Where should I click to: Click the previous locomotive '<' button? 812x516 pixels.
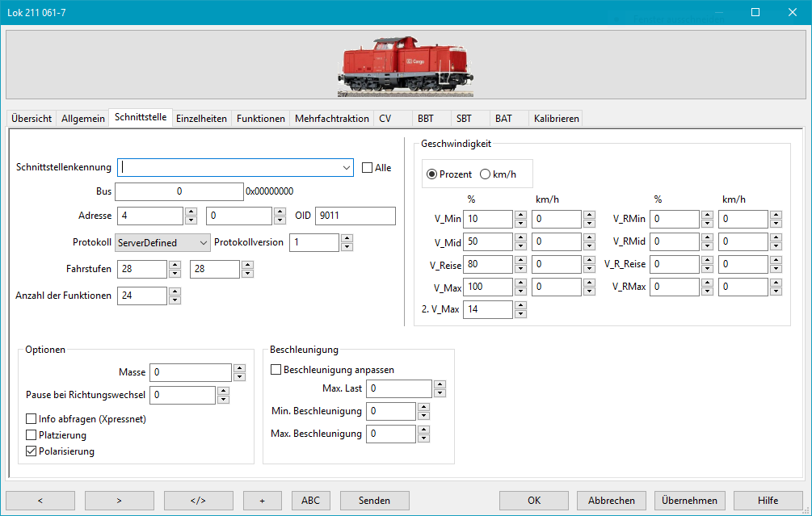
* * *
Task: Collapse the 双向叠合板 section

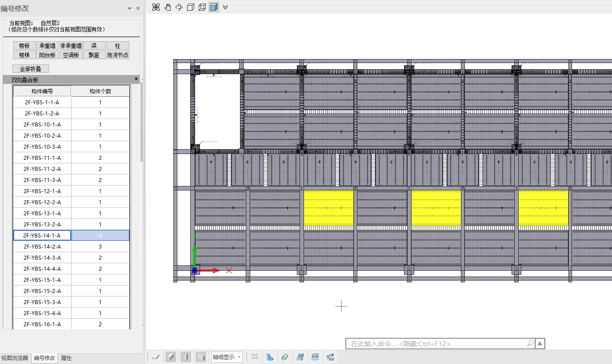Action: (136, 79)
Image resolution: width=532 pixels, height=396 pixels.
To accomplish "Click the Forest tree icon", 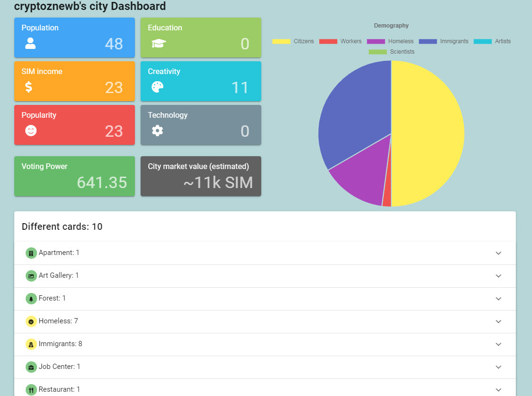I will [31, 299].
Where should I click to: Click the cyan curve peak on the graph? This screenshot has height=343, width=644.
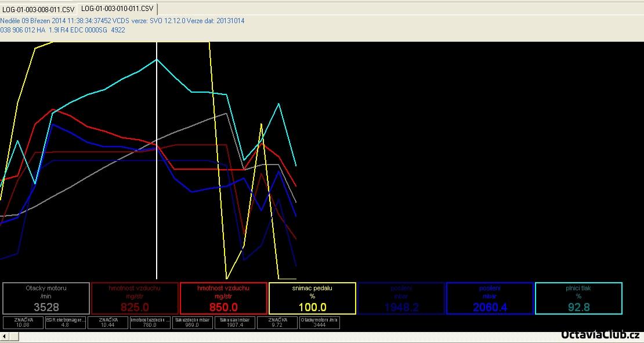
--
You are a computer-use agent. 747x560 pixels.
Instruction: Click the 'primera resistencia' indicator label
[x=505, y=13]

What needs to be done: Within the listing above, tally the lines where the word "should" occurs and write only the total.

Worked solution: 2